Nanotomography: A TEM micrograph is the two-dimensional projection of a three dimensional object. Recording a large number of images at different tilt angles, however, can be used to construct the three-dimensional model of the specimen as shown in figure 20.3.

Cryoelectron microscopy: We have seen that the specimens to be analyzed by TEM as well as SEM need to be completely dehydrated. Imaging under hydrated conditions is a highly desirable feature for the imaging of biological specimens. Cryoelectron microscopy (Cryo-EM) is a TEM method that makes it possible to analyze the specimen under hydrated conditions. Cryo-EM has become a major tool for determining the structures of large biomolecular complexes that are difficult to study by routine structure determination methods such as X-ray crystallography and NMR spectroscopy. The biomolecule is dissolved in a suitable buffer that stabilizes its native structure. A small amount of the sample is placed on the EM grid and excess sample is removed using blotting paper.
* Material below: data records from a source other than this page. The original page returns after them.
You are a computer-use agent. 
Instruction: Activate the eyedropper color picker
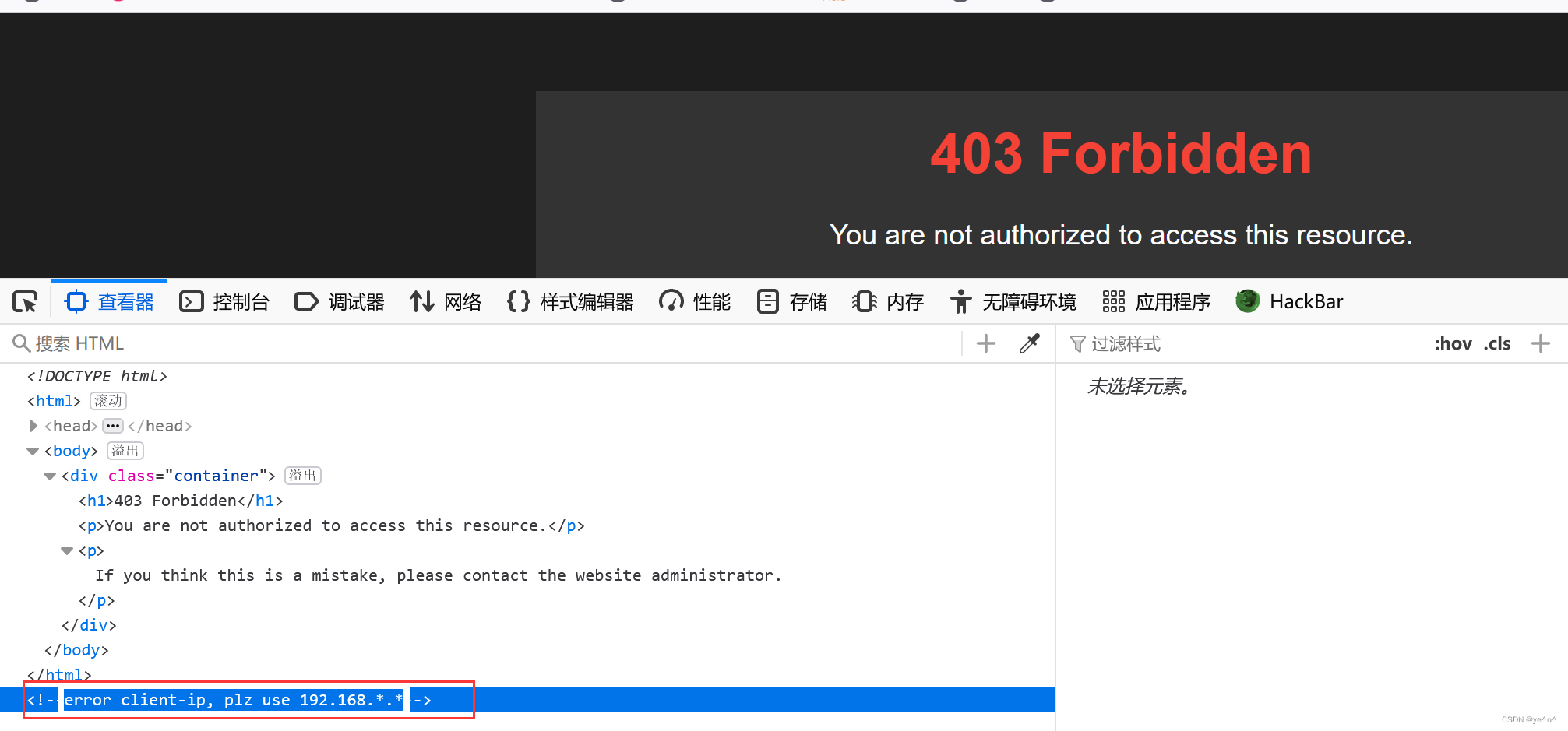1029,343
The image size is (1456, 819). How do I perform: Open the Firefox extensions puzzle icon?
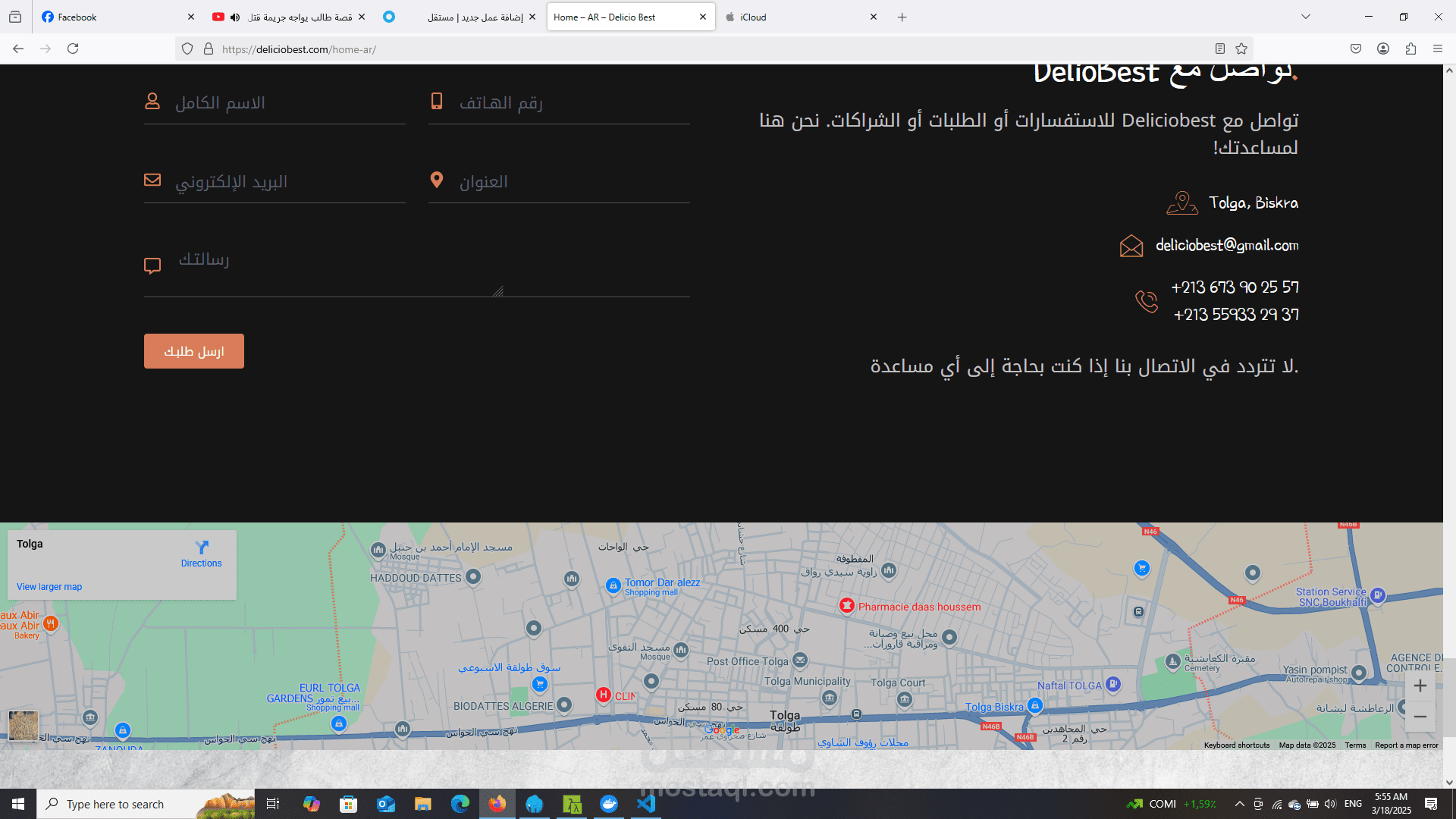pyautogui.click(x=1410, y=49)
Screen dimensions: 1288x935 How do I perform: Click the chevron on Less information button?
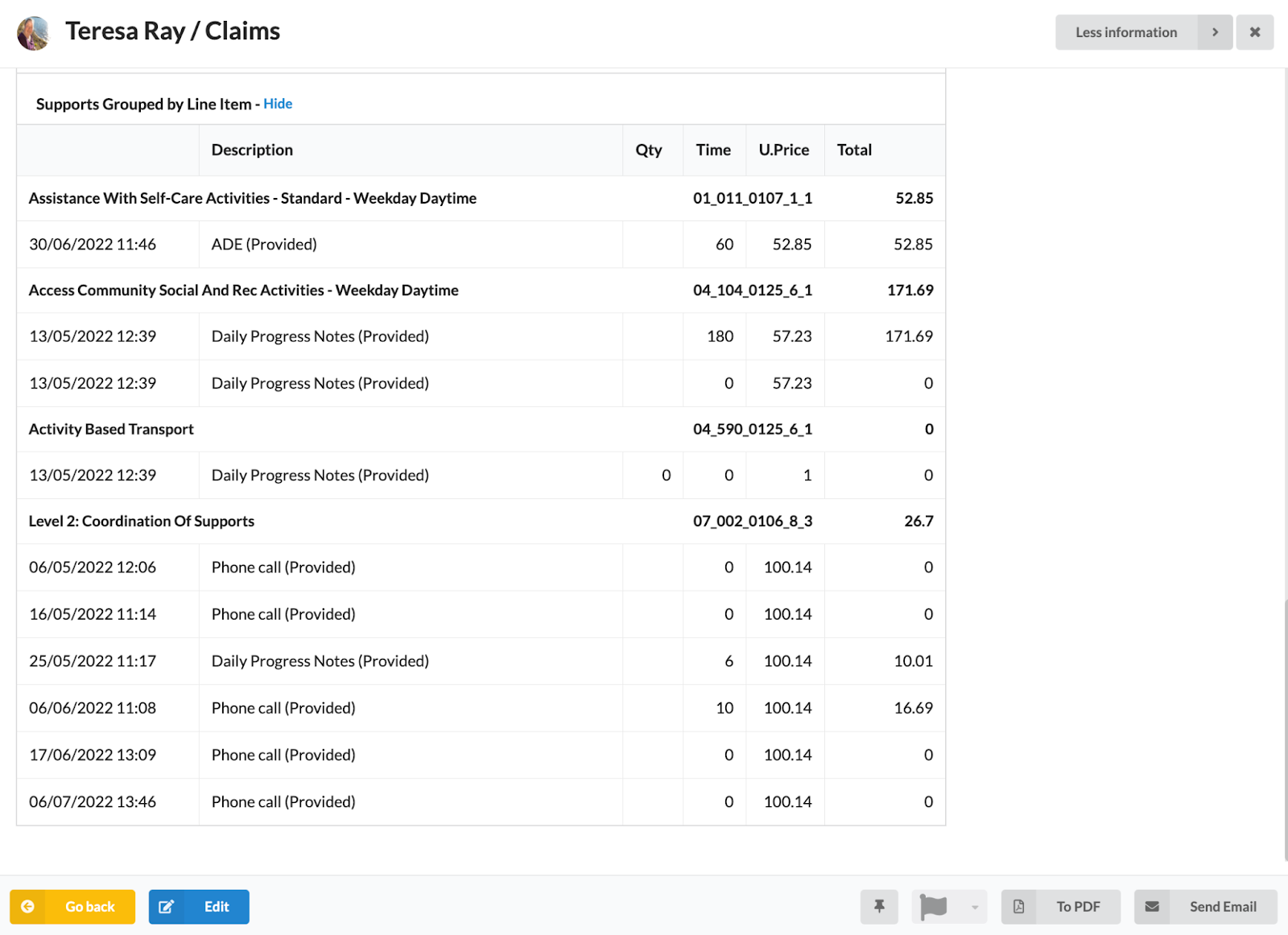(x=1215, y=32)
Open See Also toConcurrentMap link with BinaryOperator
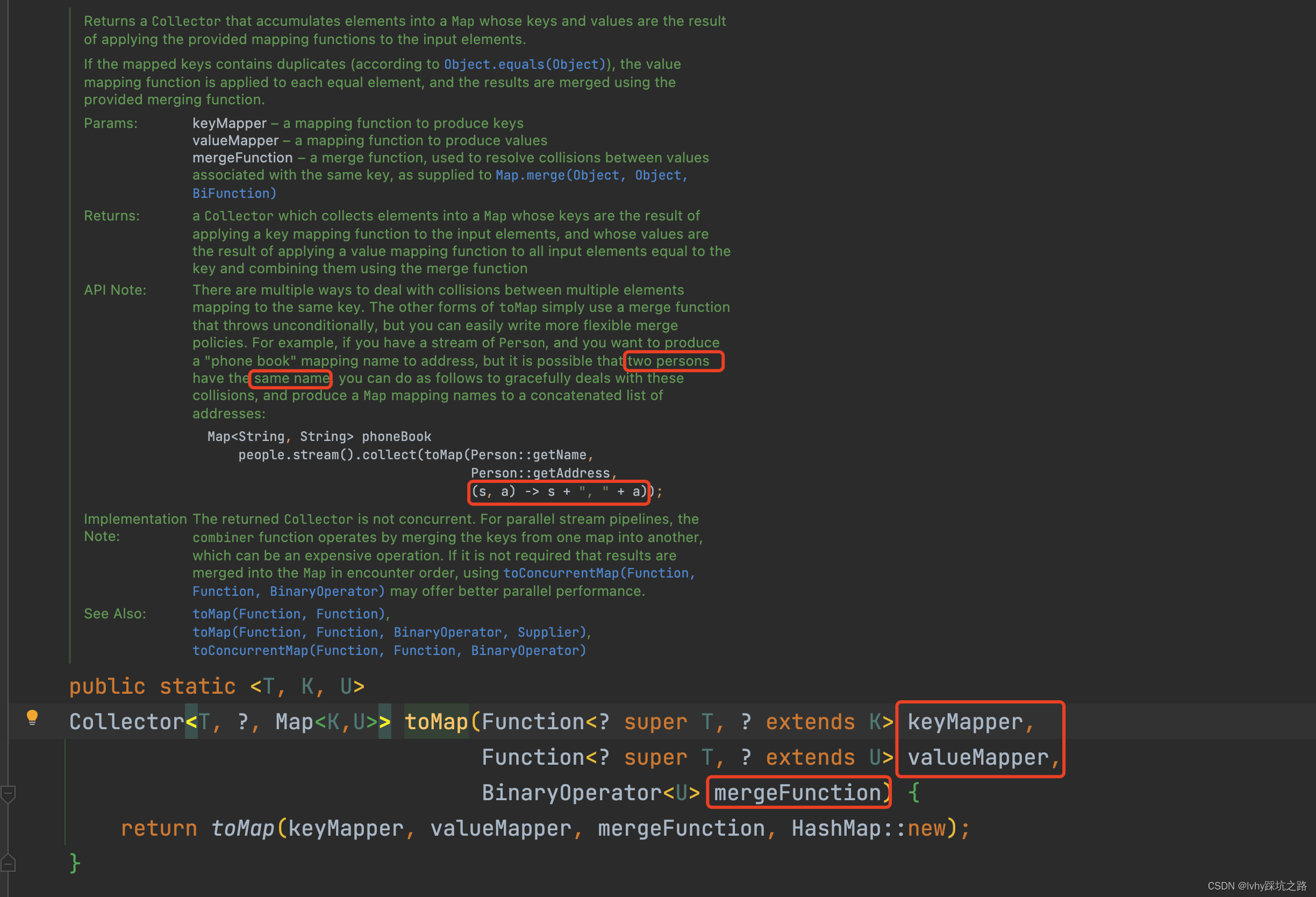This screenshot has height=897, width=1316. 389,650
The sample coated grid is plunged into a cryogen; the rapid cooling inhibits formation of ice crystals that could damage the specimen. The specimen therefore is in the amorphous ice. The frozen specimen is studied under TEM. As no staining is done, the contrast of cryo-EM is very poor. As the specimen, prior to freezing, is isotropic, the images are obtained for all possible orientations of the molecules. The resolution can be enhanced by stacking the images of the molecules captured in the same orientation e.g. a and b in figure 20.4. The images for these molecules can be cut out, aligned, and stacked one over another. Noise being random gets cancelled out giving a better contrast.